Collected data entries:
——————————

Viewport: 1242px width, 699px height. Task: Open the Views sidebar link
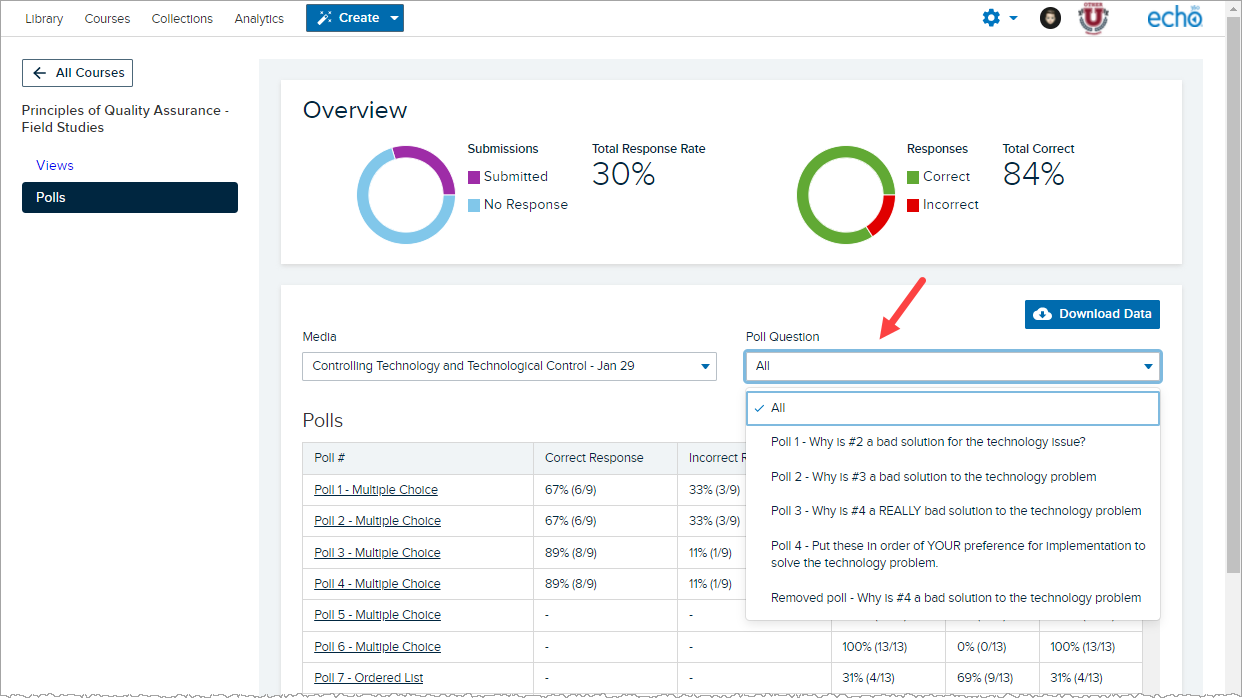pos(55,165)
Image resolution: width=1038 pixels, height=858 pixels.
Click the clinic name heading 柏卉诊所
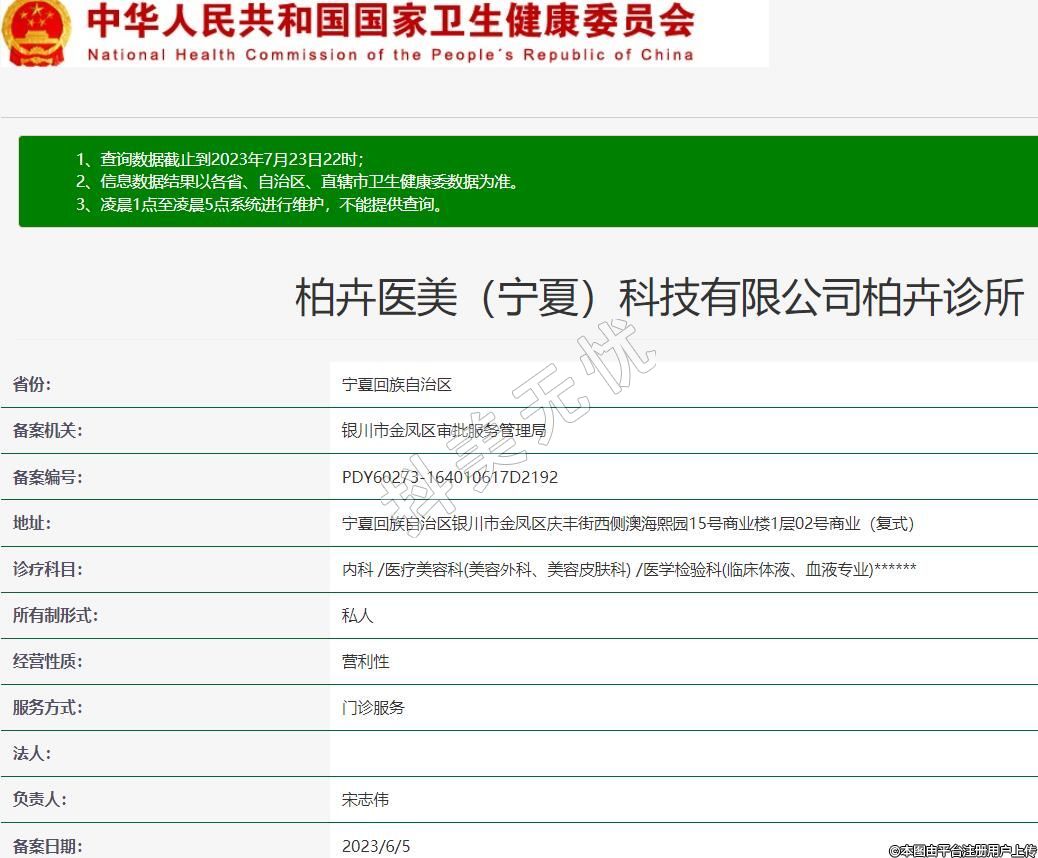click(x=660, y=298)
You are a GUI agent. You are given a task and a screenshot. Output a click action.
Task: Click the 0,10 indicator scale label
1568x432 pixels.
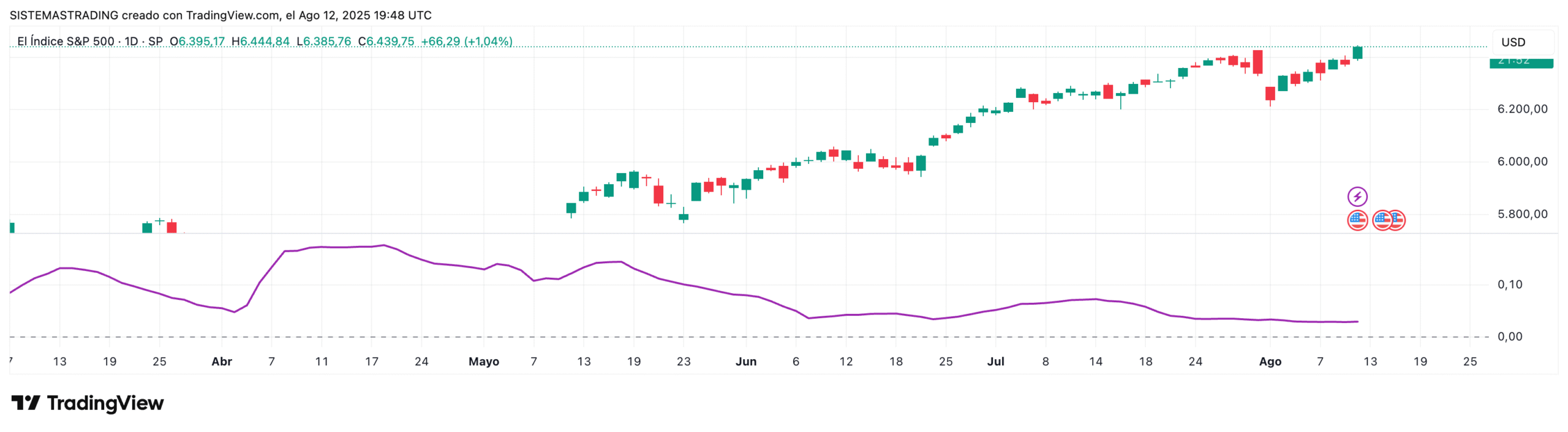1509,285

——————————

● Problem statement:
Retype exactly the lines from the line containing "Task: Click the 0,10 indicator scale label" through the end of the entries above, including both ends, and leave every picture out.

● Solution:
Task: Click the 0,10 indicator scale label
1568x432 pixels.
1509,285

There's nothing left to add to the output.